Biosphere 2 Ownership and Board of Directors

1984 -1994

 


Corporate Players:

Space Biospheres Ventures (SBV), the owner of Biosphere 2 site and Biosphere 2 facilities, was a 50-50 partnership between Decisions Team Ltd. (DTL) and Decisions Investment Corporation (DIC) created in 1984. SBV located the site, and developed, designed, created, managed and researched the full operation of the $ 200,000,000 Biosphere 2 facility from 1984 to April 1, 1994.

Individual Players:

1. John Allen: Executive Chairman 1984-1986 and Director and Vice President Biosphere 2 Research, Development, and Engineering 1986-1994 who was a Director of DTL and invented Biosphere 2, and consulted the formation of the enterprise and co-founded Biospheric Design.

2. Margret Augustine: President and Chief Executive Officer of Space Biospheres Ventures who was a 20% owner of DTL plus 1% owner of DIC through Synergetic Architecture and Biospheric Design (SARBID) the architecture company and prime contracting corporation for Biosphere 2. Margret, an architect, was also CEO for SARBID.
3. Edward Bass: Chairman, 80% owner of DIC, and Financial Director of Space Biospheres Ventures (SBV).
4. Marie Harding: Chief Financial Officer, 20% owner of DTL, Vice President and 1% owner of DIC through Biospheric Design and the Institute of Ecotechnics.
5. Mark Nelson: Director of Earth and Space Applications, Chairman of the Institute of Ecotechnics, (UK), and 20 % owner of DTL. Institute of Ecotechnics (IE) owned 5% of DIC and had a 1% royalty agreement with SBV 1984-94 for its intellectual capital contribution.

6. Kathelin Gray: Director and 20% owner.

From April 1 to June 1994, John Allen, Margret Augustine, Marie Harding and all on the board of Space Biospheres Ventures (SBV), negotiated an agreement "satisfactory to all;" which dissolved the SBV partnership and transformed the joint venture into a corporation with Ed Bass the majority owner and the Institute of Ecotechnics, DTL, and SARBID as minority equity owners.

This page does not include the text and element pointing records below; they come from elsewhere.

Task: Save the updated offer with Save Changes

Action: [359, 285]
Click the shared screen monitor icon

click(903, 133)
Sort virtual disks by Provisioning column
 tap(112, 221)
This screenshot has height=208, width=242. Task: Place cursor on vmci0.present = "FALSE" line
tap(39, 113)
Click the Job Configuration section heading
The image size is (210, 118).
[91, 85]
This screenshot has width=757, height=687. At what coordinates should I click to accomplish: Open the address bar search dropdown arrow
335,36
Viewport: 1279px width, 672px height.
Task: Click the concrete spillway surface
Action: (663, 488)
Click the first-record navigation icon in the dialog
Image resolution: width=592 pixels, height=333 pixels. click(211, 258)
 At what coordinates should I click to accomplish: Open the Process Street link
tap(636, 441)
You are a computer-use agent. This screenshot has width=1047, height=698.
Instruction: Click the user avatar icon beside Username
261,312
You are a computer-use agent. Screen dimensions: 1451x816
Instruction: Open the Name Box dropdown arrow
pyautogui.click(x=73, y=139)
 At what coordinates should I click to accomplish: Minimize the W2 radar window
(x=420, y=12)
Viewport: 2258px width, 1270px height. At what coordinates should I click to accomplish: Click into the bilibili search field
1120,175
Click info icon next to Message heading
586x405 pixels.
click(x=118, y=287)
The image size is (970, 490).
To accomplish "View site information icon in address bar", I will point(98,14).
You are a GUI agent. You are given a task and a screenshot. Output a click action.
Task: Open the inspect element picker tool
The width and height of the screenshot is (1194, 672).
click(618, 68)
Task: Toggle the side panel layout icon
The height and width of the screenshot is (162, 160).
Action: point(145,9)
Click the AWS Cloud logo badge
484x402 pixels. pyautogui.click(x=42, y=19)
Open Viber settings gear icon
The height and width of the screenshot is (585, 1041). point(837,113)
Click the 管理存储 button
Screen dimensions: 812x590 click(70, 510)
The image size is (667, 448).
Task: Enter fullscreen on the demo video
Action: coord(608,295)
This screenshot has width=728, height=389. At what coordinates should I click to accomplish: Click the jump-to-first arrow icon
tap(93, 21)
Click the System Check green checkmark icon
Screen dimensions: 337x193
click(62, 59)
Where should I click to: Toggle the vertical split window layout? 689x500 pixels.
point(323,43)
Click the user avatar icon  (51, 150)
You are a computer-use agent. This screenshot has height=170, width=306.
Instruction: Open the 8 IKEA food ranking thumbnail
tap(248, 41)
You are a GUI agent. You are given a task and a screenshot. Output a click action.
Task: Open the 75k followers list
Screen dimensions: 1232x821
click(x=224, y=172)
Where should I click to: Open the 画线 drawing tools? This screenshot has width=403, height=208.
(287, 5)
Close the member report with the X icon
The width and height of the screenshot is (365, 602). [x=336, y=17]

Allen and the team that created Biosphere 2 then formed two new companies, Biospheres, LLC, to design and build the next generation of artificial biospheres, and EcoFrontiers LLC, to carry out projects in rainforest, savannah, sustainable agriculture, and urban biomes related to Earth biosphere problems. These two companies then merged in 1999 as Global Ecotechnics Corporation (fifteen million dollars in assets), which carries on several biospheric research and development programs. The Institute of Ecotechnics also continues its association with biospheric work, holding an annual conference at EcoFrontier's Les Marronniers project in Southern France.

From April 1,1994 to December 31, 1995, Ed Bass operated Biosphere 2 through his appointed President, Steve Bannon and Scientific Committee, led by Wallace Broecker and Michael Crow of Columbia University. This management team shut down Mission Two, eliminated humans from the apparatus and the sustainable agriculture system, and turned the project over to Columbia University for five years to operate as a world class educational center with smaller scale ecosystems studies with emphasis on CO2 levels. Columbia University has been given a new ten year lease, 2000 - 2010, to continue with Biosphere 2 on a long term basis.